# White stuff on my mollies mouth



## harif87 (Jun 5, 2006)

Hey my molly has a white pimple-like thing on his lip. But he hasnt been actin strange at all....None of the other fish seem to be having a problem either. Yesterday my ammonia was at 1 and nitrates and nitrites were at 0. 


Here are some pics, sorry theyre not clear as could be:
EDIT: 'twas the male thats sick not female


----------



## harif87 (Jun 5, 2006)

Some more......

The 2nd one is of my cute little fry...2 others are hiding

-Sorry theyre so small and unclear, i took these pics with my phone


----------



## leafgirl115 (Mar 26, 2006)

What i can tell it looks like mouth Fungis but i could be rong the pic is not to good. For this you can use Melfix to treet it but wate for some one to agrea with me


----------



## harif87 (Jun 5, 2006)

yeah i think its def mouth fungus cause by the time i got home from work today and the white spot spread clear across its lip...


----------



## TheOldSalt (Jan 28, 2005)

Nasty stuff.
You should probably get that fish moved to another container to help prevent the spread of the fungus.
Is there any salt in the water? Mollies like salt while fungus hates it.
PimaFix might help, but those fizzy Jungle fungus tablets from WalMart usually work fairly well, too.


----------



## harif87 (Jun 5, 2006)

TheOldSalt said:


> Nasty stuff.
> You should probably get that fish moved to another container to help prevent the spread of the fungus.
> Is there any salt in the water? Mollies like salt while fungus hates it.
> PimaFix might help, but those fizzy Jungle fungus tablets from WalMart usually work fairly well, too.

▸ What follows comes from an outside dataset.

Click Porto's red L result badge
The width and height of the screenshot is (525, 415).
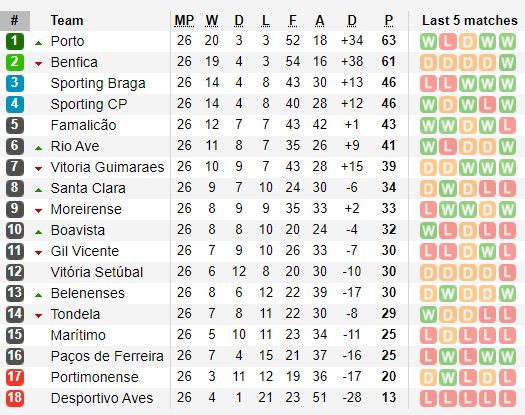pos(448,42)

Yeah i moved him to a 10 gallon hospital tank added 2 table spoons of salt (should i put more for healing?) took the carbon out of the filter raised the temp to 80 and applied the meds (named Fungus Cure......original no? :lol.... 
Jungle fungus aye..... lol, sorry but i dont have any walmarts around here (its a shame cause they have everything)


----------



## leafgirl115 (Mar 26, 2006)

I would also treat the tank that the fish was in befor. Its going to be infected also


----------



## leafgirl115 (Mar 26, 2006)

I would also treat the tank that the fish was in befor. Its going to be infected also


----------



## harif87 (Jun 5, 2006)

Well unfortunately today when i got home i found him dead , at least i found one new fry today.......


----------



## leafgirl115 (Mar 26, 2006)

Im sory for your lose.


----------